Saturday’s show was Antonopolis’s first concert at BU Central in her four years at the university. Antonopolis explained her absence through the theory that, unless a student is plugged in to the basement’s online presence, the only way to hear about shows is through word of mouth.
Which isn’t to say that the online aspect isn’t useful. Students queuing outside the venue before the doors opened seemed to find the online advertising BU Central does very effective, with most of them finding out about the show through BU Central’s e-mails and tweets.
“There are so many different ways that they can reach you” said COM freshman Lindsey Mann.

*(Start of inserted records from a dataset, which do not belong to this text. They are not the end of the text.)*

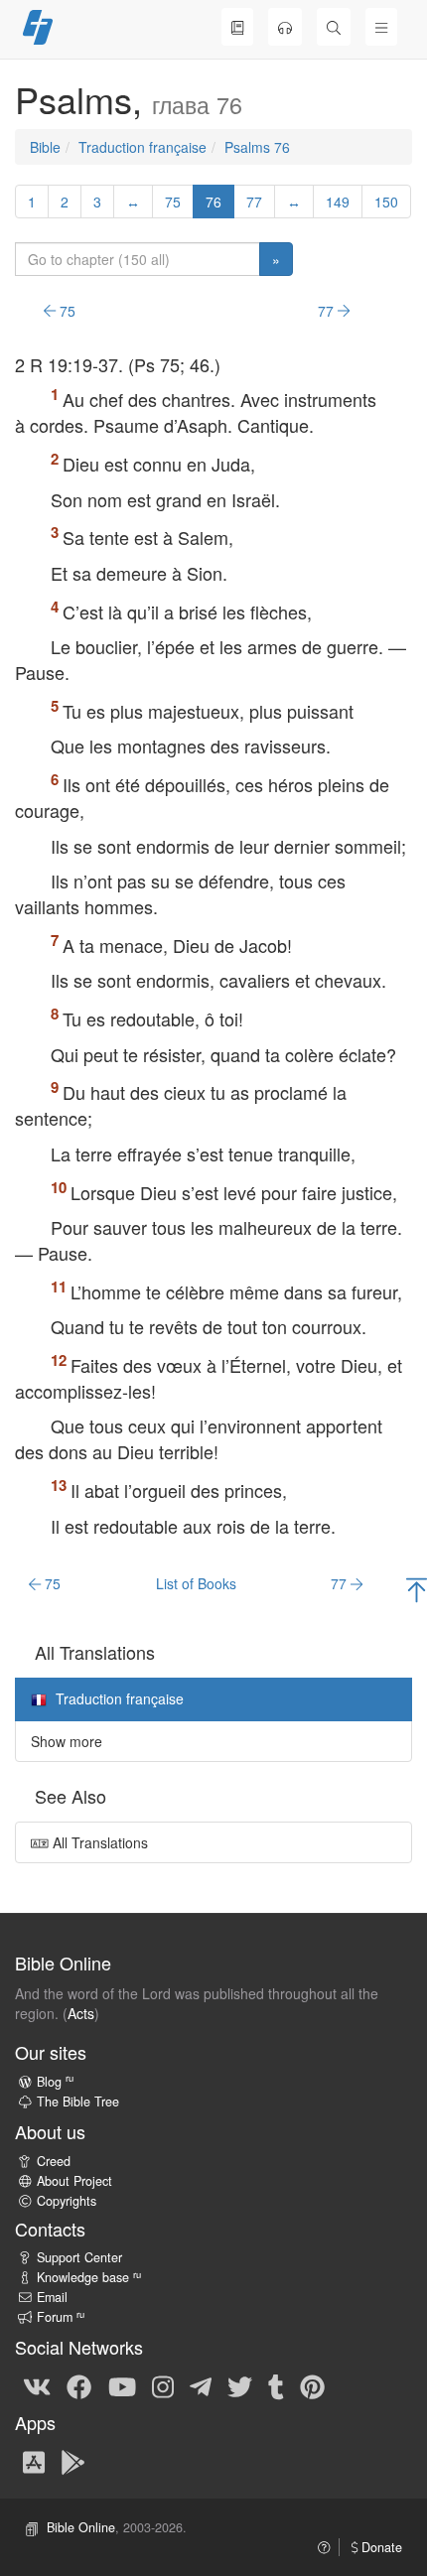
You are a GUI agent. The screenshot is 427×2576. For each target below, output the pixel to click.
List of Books (196, 1583)
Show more (66, 1741)
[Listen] (285, 27)
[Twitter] (239, 2385)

Kevin Velasquez has been going to shows at BU Central for a few years, citing Tokyo Police Club and the Smith Westerns as the two most recent. “They’re really good with advertising on campus so I always know what’s going on,” he said. He did, however, agree with the same sentiments expressed by Antonopolis – students need to already be in the know to keep updated on BU Central’s happenings.
“I feel like maybe I’m a little more pro-active about finding events” said Velasquez.
And it seems to be that the pro-active students are the ones having the most fun.
Cults’s self-titled album, Cults, was released at the perfect time – summer months meant summer music and that’s exactly what Cults is: airy, beachy, singularly west-coast dream pop with some fifties throwback mixed in.
Which is why seeing them in a dark basement with only surreal projections and deep red stage lights to illuminate the band was so awesome – it introduced the audience to a whole other side of Cults purely through visual elements. The at times disco trance lighting brought out Madeline Follin’s young alto, whereas on the album it sounds like an airy mezzo-soprano. Brian Oblivion’s shredding guitar parts were hauntingly gorgeous as he played in semi-darkness, lost in the swirling polka-dot lights, particularly on the closing song “Oh My God,” where on the album it only adds to the airy feel.
Even though BU Central’s new sound system has a way of pumping the bass and making the lyrics inaudible, the show also brought out the darkness in Cults’s lyrics, which can get lost in its sing-alongable melodies. “You Know What I Mean” was the perfect example, with the disco lights going absolutely crazy at the chorus with Folin just belting/yelling “‘Cause I am afraid of the light / Yeah you know what I mean / And I can’t sleep alone at night/ Yeah you know what I mean!” stomping on the ground and pounding her fist at the air like a kid having a tantrum. This mania played beautifully with the mellow pinpoint lights projecting on the band when she pleads “please come and save me/ tell me what’s wrong with my brain ’cause I seem to’ve lost it” swaying and moving all the while. And they’re just really nice people who seemed genuinely happy to be there, exampled by Folin’s huge smiles between songs and Oblivion’s sweet banter.
“I really hope you guys feel like you made the right decision coming here tonight” said Oblivion with a laugh before launching into “Oh My God.”
All of this passion, and three of the band members had strep. Holy hell.
So in the wake of this revelatory show, why on earth was the 350 person capacity BU Central a little more than half-full?
“I think a lot of it is the stigma that people don’t want to come to school events” said BU Central Manager Jake Cox (SMG ’14)
Even as I asked students how they came to know about the show while we were waiting for the doors to open, Cox announced that they were sending around a clipboard asking students to suggest acts for next year and also write down how they found out about the night’s performance.
“I feel like a lot of people are over-saturated already” said Cox about the basement’s online advertising. Cox also said the solution would be to expand to a more physical ad campaign on campus to nudge the student body into being more pro-active.
“We have a lot to offer” said Cox. “We want to make this more of a community space.”